WHAT YOU ARE ASKED TO DO: Output the lines of the entries below beginning at the one with "The image size is (443, 277)." and ending with the last, exactly as written and without pictures.

Saved data entries:
☆ ☆ ☆ ☆

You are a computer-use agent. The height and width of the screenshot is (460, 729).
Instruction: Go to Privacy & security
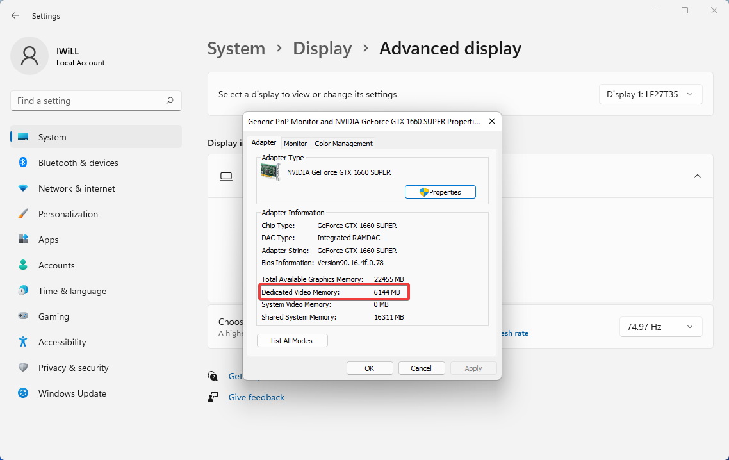click(74, 368)
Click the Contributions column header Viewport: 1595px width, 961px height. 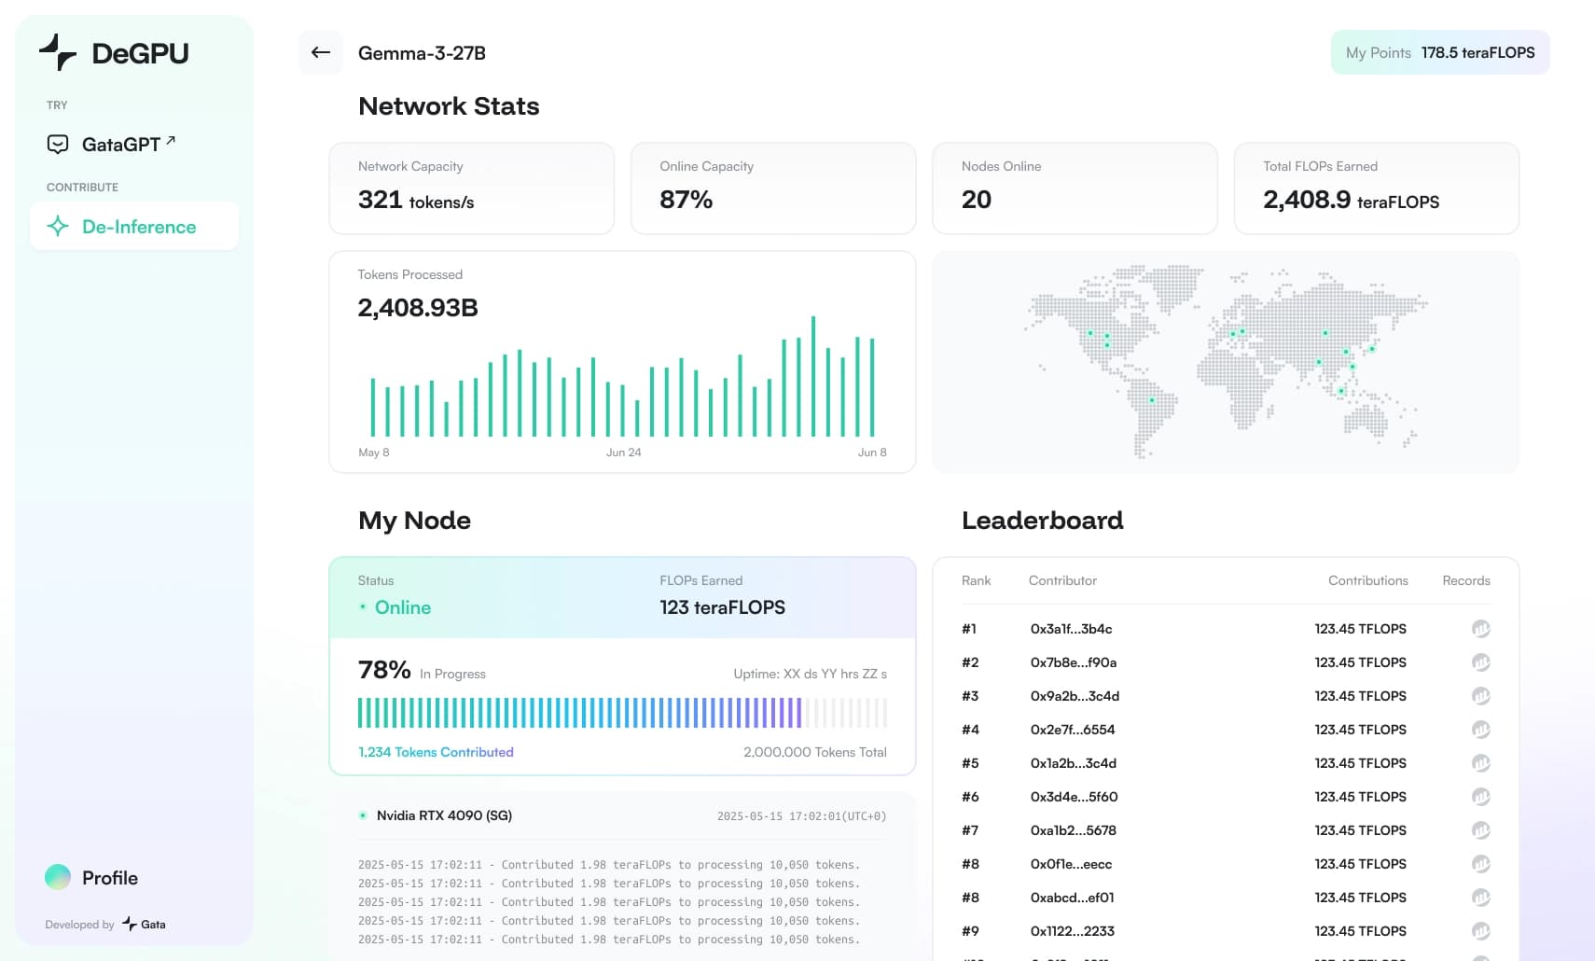click(1367, 580)
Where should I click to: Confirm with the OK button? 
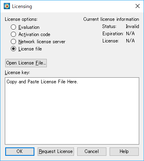tap(20, 151)
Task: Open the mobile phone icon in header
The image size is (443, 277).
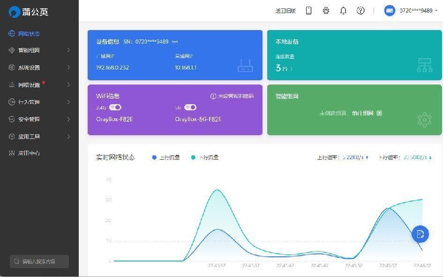Action: click(308, 10)
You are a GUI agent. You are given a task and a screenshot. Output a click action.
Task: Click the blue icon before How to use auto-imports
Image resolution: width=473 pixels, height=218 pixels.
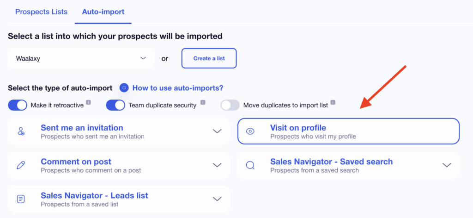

☆ ☆ ☆ ☆

PROBLEM SOLUTION:
The image size is (443, 277).
Action: click(308, 10)
You are a GUI agent. You are given a task and a screenshot. Output a click action.
Task: Click the blue icon before How to use auto-imports
Image resolution: width=473 pixels, height=218 pixels.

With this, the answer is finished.